● The tasks
[A] Summarize the passage about Strange Weather in Tokyo in two sentences.
[B] Pick up the passage about Strange Weather in Tokyo from where it stops.

Allison Markin Powell’s elegant translation of Hiromi Kawakami’s Strange Weather in Tokyo, one of my all-time favorites, explores the cautious fault lines of a May-December romance. Tsukiko, an office worker in Tokyo, runs into her high school Japanese teacher at a bar, referring to him by the honorific “Sensei” because she cannot remember his name. But as their acquaintance deepens, it becomes clear that this unlikely pair has a quirky and enduring charm. He scolds her for not paying attention in class; she teasingly insists he can’t be trusted as a fan of a rival baseball team.
So why is this masterful translation worth a spot on your reading list? Strange Weather creates a lasting impression through a love story that avoids sentimental clichés and its compelling portrayal of Tokyo, a city that feels at turns warm, familiar, and alarmingly vast.
Few novels with a romantic plotline emphasize the balance between solitude and intimacy, but the relationship between Tsukiko and her Sensei has tacit boundaries from the outset. Though they go on a series of excursions together, from market days to a cherry blossom festival, many of their early meetings occur by happenstance: “We never made plans, but always happened to meet by chance. Weeks went by when our paths didn’t cross, and there were stretches when we’d see each other every night.”

● Supplied data
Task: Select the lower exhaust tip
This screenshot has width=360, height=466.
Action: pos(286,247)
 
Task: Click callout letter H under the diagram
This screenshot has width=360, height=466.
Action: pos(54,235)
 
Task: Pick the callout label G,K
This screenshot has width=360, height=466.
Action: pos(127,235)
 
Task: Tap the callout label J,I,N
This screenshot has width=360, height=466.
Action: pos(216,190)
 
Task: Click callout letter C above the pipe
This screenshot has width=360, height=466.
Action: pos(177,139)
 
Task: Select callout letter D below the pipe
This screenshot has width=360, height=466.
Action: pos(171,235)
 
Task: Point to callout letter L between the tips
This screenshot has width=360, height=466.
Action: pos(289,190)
==
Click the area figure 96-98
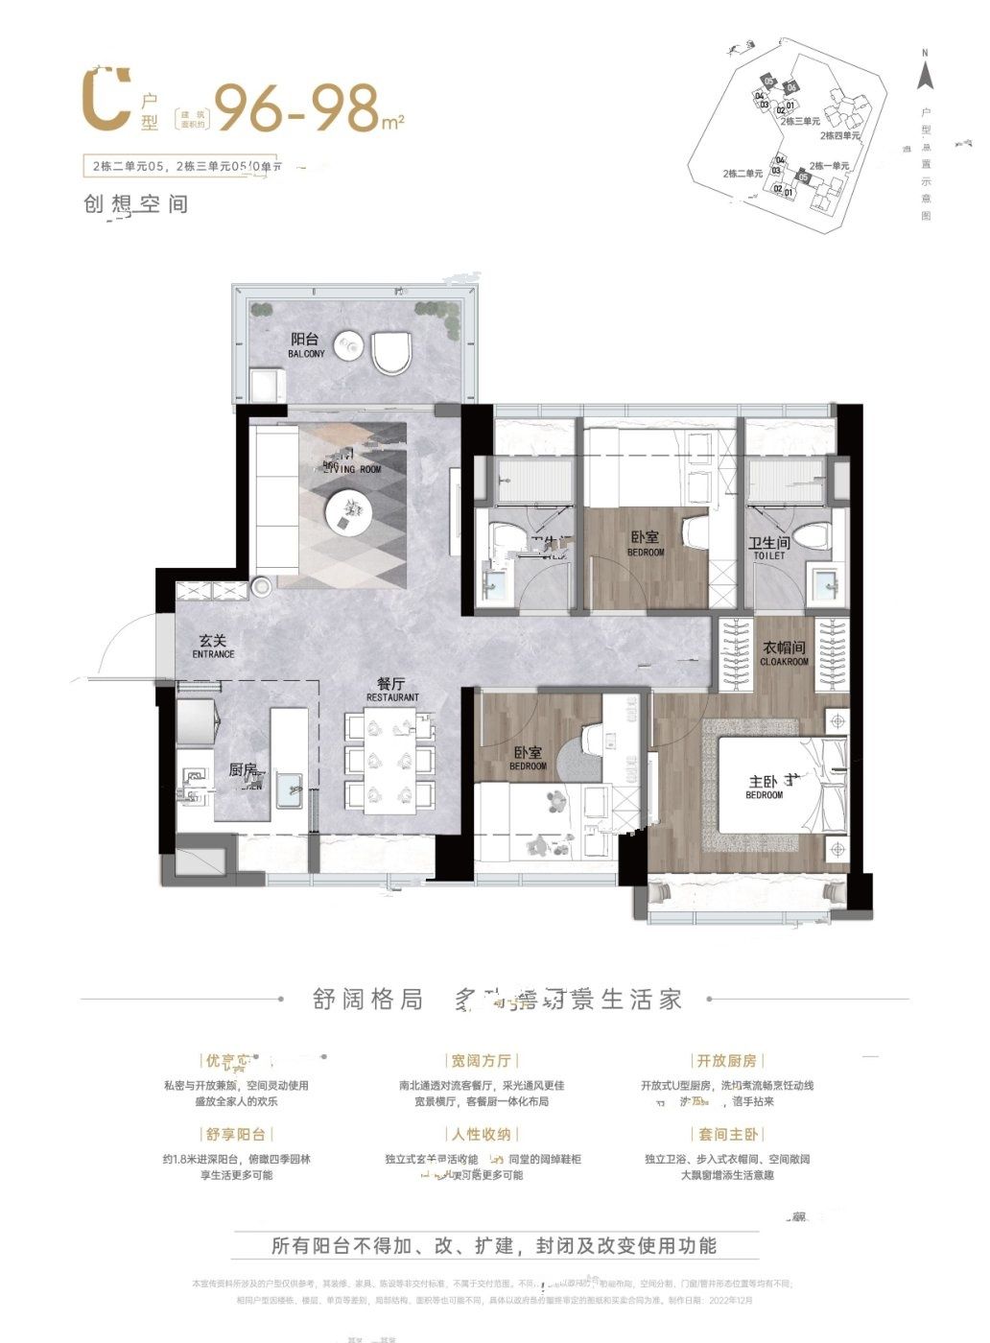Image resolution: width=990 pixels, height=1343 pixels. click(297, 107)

● Per-task answers
[A] Allison Markin Powell's translation of Hiromi Kawakami's Strange Weather in Tokyo follows Tsukiko, a Tokyo office worker who meets her former high school Japanese teacher at a bar and calls him "Sensei" because she cannot remember his name. Their unlikely pairing has an enduring charm, and the book is worth reading for a love story that avoids sentimental clichés, a portrayal of Tokyo as warm, familiar, and alarmingly vast, and a relationship that balances solitude and intimacy through many early meetings that happen by chance.

[B]
It’s a credit to both translator and author that this bizarre relationship—a student and teacher with a thirty year age difference awkwardly circling in and out of each other’s orbits—never feels dull or contrived. Instead, it compels us to pay closer attention, to focus on the moments of disconnection that jar their closeness. Unsettled by Sensei’s fixation on the wife who died after deserting him, Tsukiko reflects, “This was just what my life was like, after all. Here I was, trudging alone on an unfamiliar road, separated from Sensei—whom I thought I knew but I didn’t know at all.” By the novel’s conclusion, she seems to have made her peace with their unconventional romance, accepting that “Sensei had already gone away somewhere, before I ever came to know him well.” Yet he has left an indelible mark on her everyday life, from her tofu recipes to a renewed interest in Japanese poetry.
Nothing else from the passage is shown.